## Assignment
Which lines below contain "agent"? Copy every one of them.

======== Data provided ========

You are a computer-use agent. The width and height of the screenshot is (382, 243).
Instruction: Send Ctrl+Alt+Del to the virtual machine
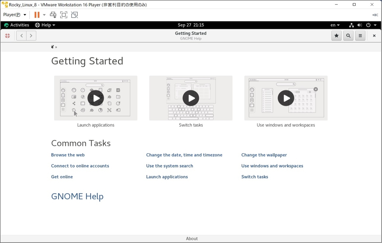(x=53, y=15)
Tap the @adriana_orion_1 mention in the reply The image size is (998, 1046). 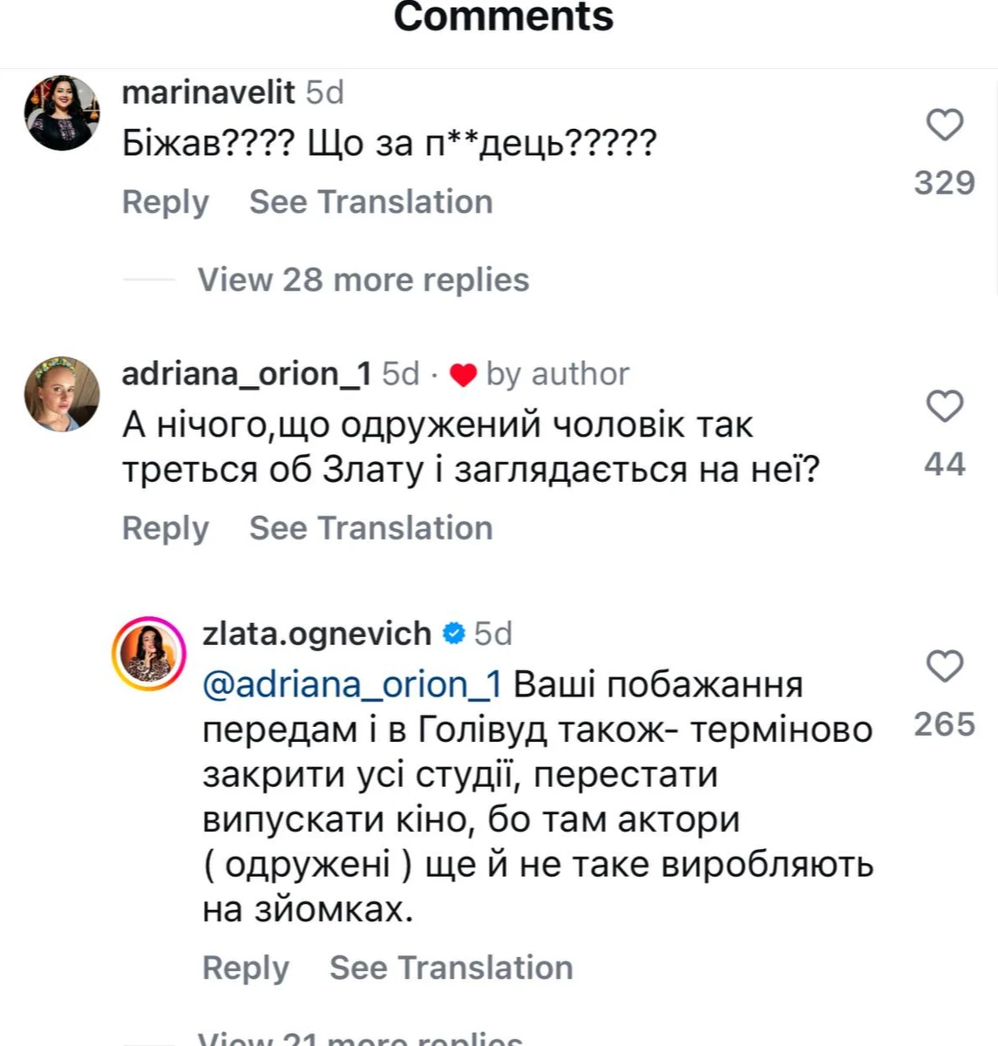(352, 685)
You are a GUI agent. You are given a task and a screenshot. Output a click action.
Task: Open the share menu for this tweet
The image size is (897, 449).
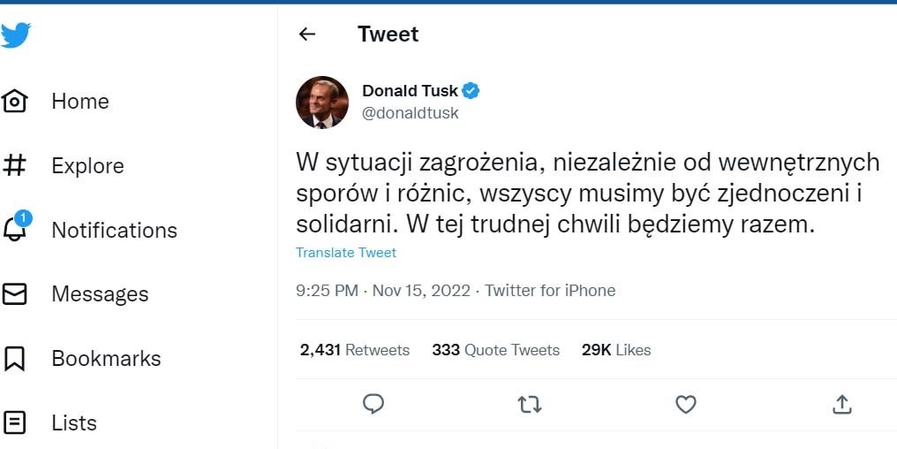[841, 404]
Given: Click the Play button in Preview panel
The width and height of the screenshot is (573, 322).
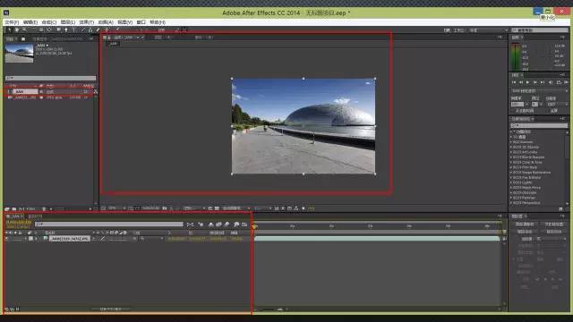Looking at the screenshot, I should tap(527, 82).
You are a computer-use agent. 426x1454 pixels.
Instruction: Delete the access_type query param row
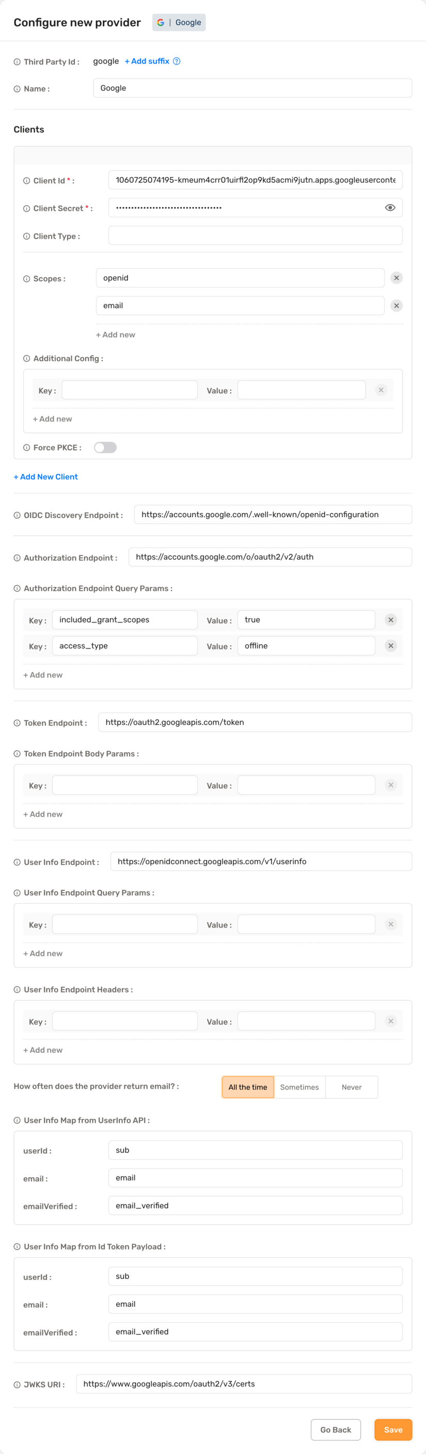click(x=390, y=645)
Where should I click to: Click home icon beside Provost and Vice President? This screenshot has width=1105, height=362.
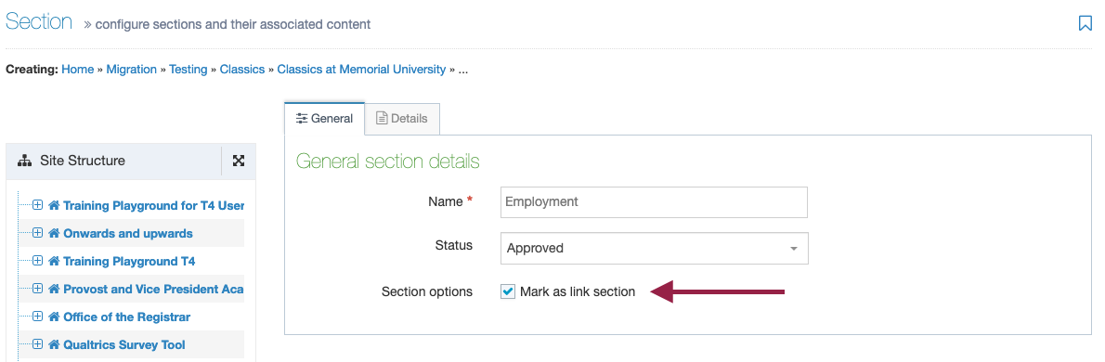tap(54, 290)
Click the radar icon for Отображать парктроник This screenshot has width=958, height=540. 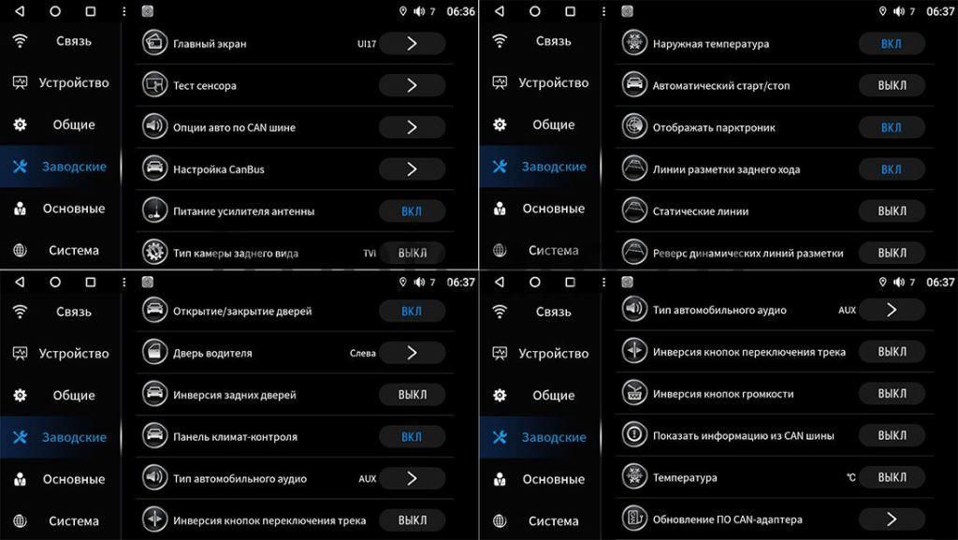click(x=634, y=127)
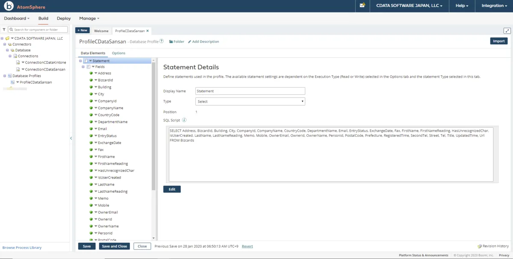Image resolution: width=513 pixels, height=259 pixels.
Task: Click the Data Elements vertical scrollbar
Action: [x=153, y=128]
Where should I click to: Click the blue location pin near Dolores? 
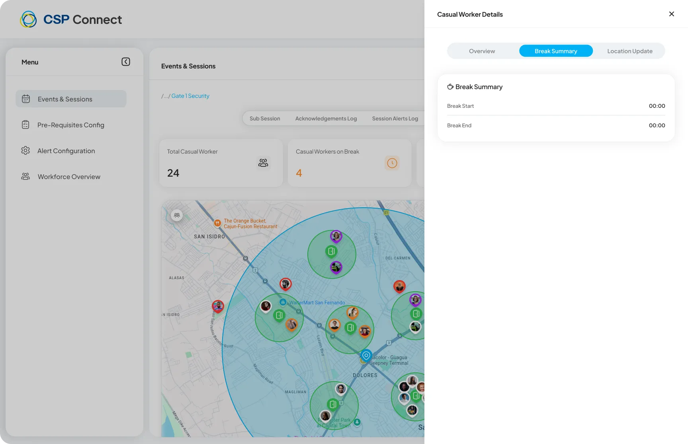pos(366,356)
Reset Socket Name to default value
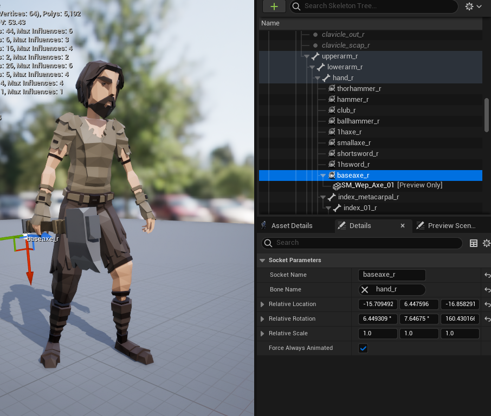 [x=487, y=275]
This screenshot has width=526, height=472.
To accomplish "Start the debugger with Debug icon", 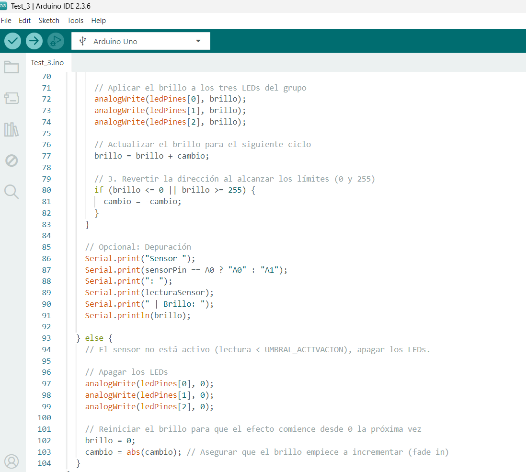I will coord(56,41).
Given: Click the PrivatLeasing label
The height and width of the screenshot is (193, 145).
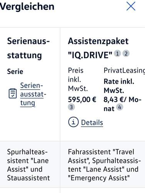Looking at the screenshot, I should [x=124, y=71].
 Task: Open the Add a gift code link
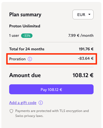23,103
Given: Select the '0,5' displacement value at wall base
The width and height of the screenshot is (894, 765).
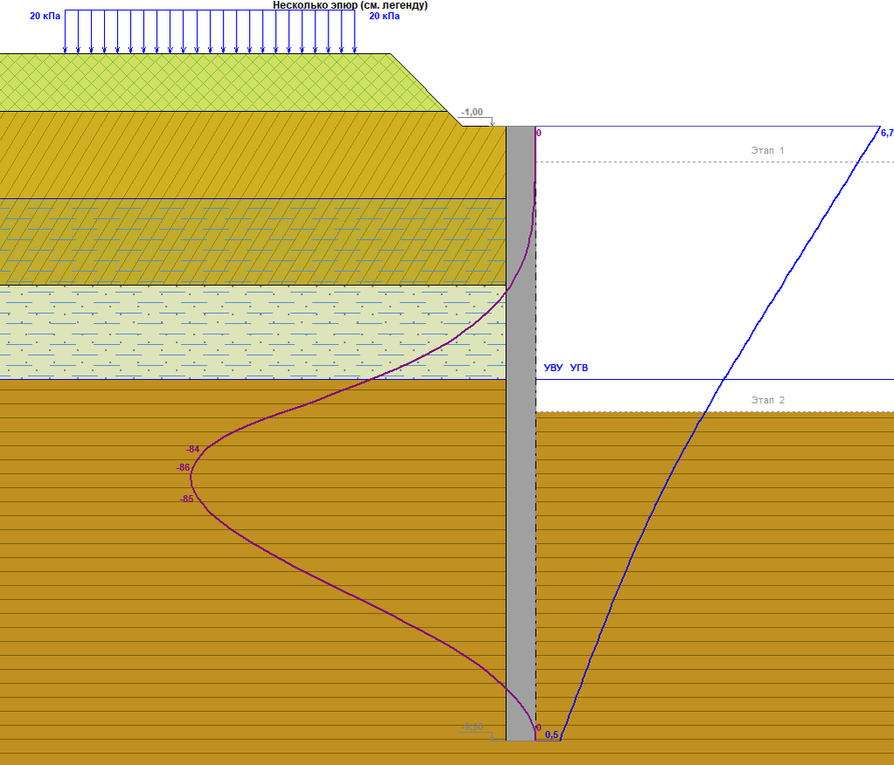Looking at the screenshot, I should pyautogui.click(x=551, y=734).
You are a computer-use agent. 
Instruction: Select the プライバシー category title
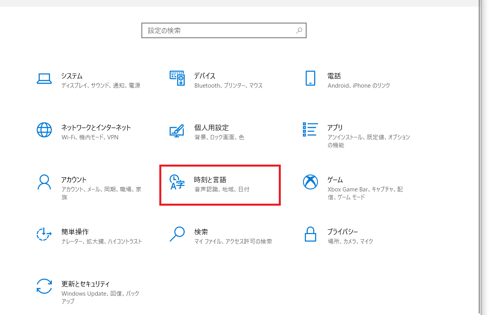[x=342, y=232]
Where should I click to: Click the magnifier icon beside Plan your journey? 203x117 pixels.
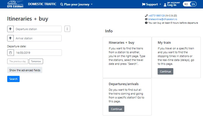coord(62,4)
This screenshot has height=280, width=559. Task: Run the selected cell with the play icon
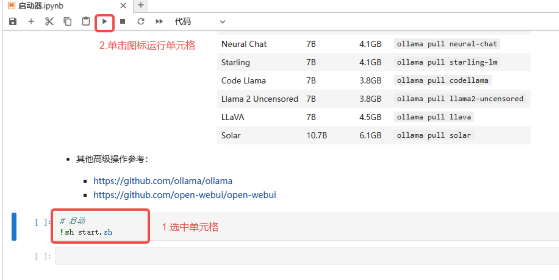tap(105, 22)
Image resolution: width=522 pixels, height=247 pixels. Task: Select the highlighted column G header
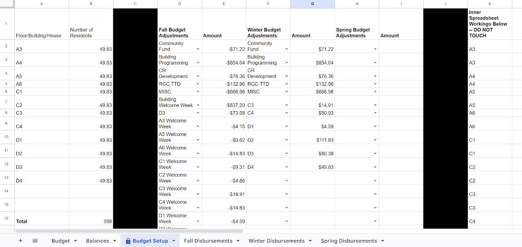312,4
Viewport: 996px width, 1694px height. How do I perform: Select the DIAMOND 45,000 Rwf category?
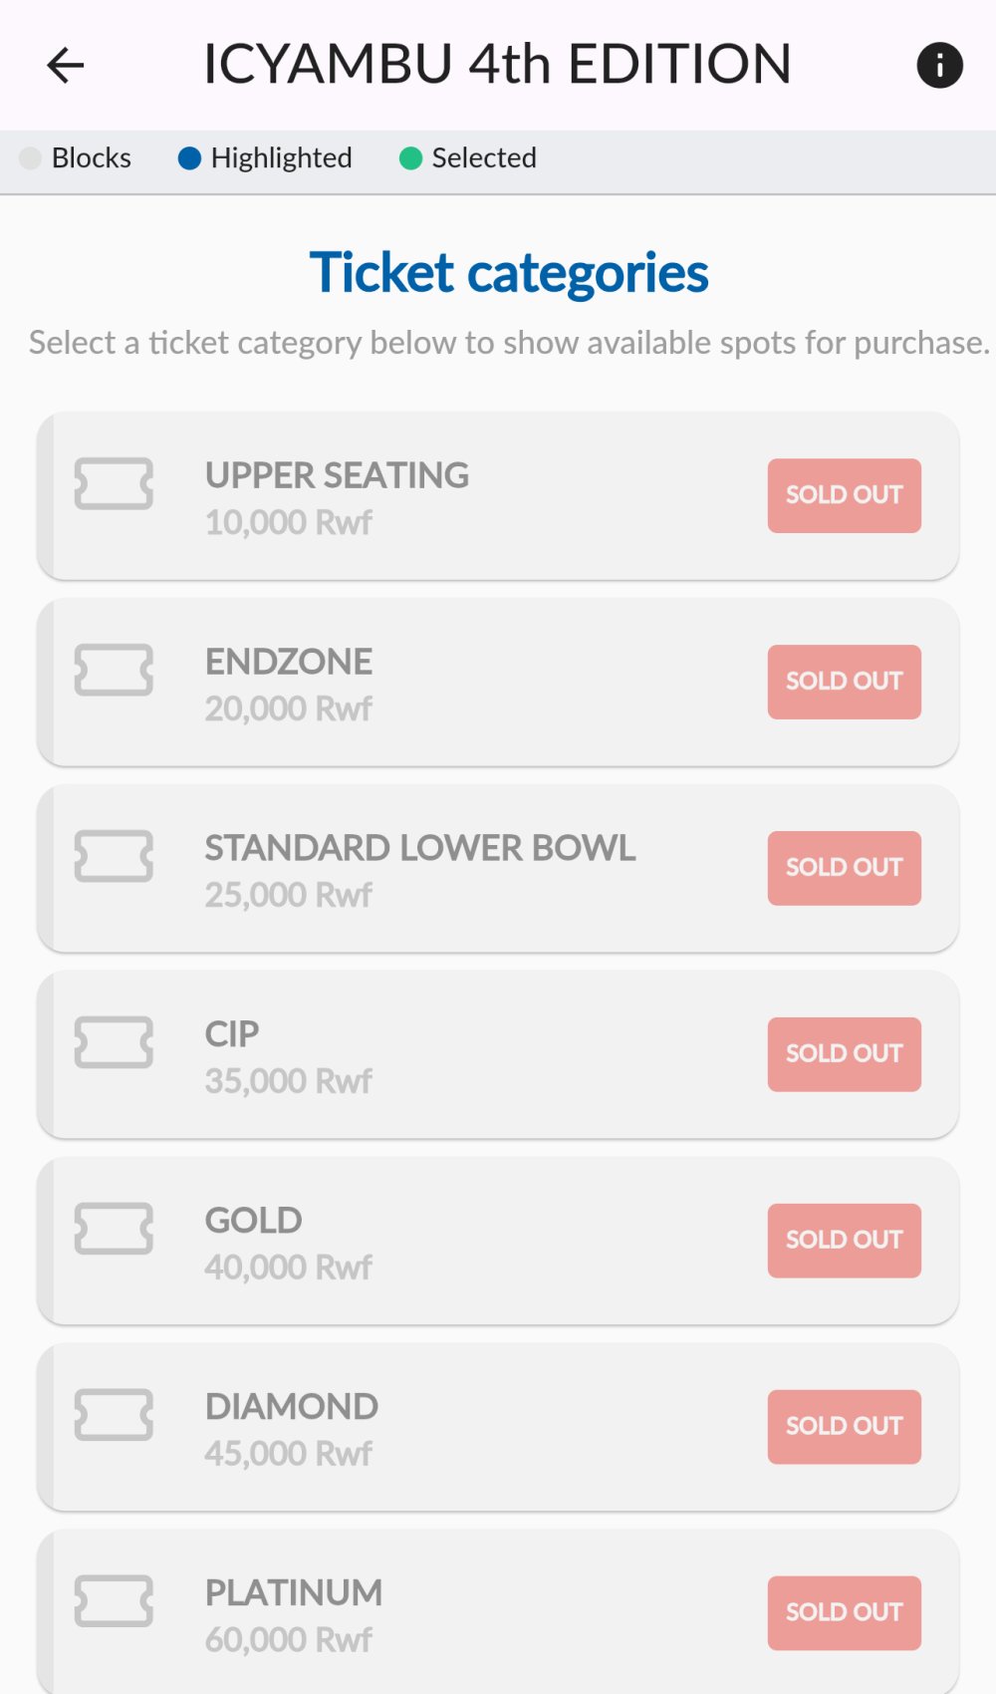[498, 1427]
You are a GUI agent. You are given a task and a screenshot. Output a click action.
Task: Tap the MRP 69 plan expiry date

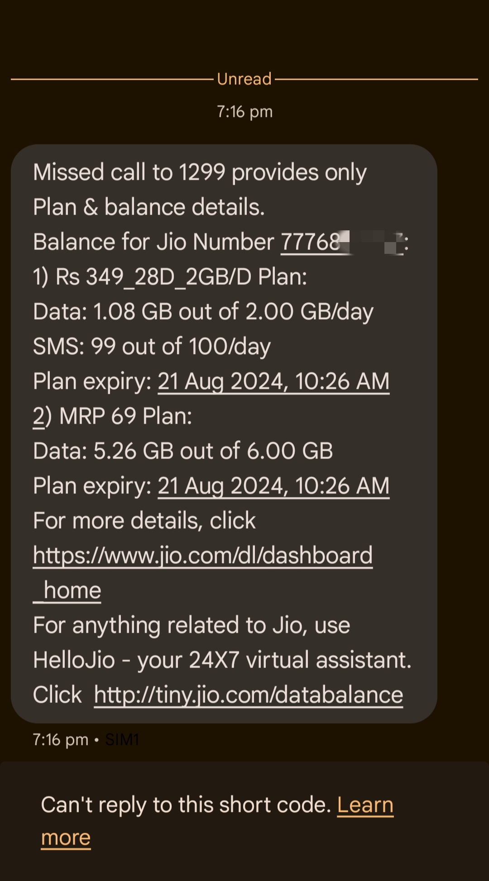[x=273, y=486]

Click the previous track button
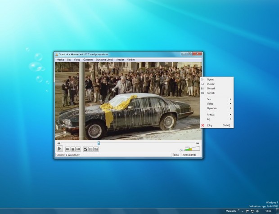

========

## Answer section
You are a computer-use agent. The width and height of the screenshot is (382, 243).
You are a GUI agent. You are given a task and a screenshot. Output a click action.
You are a computer-use agent. 426x1454 pixels.
You are a computer-use agent. 
You are a GUI agent. You are given a task and a screenshot. Output a click action.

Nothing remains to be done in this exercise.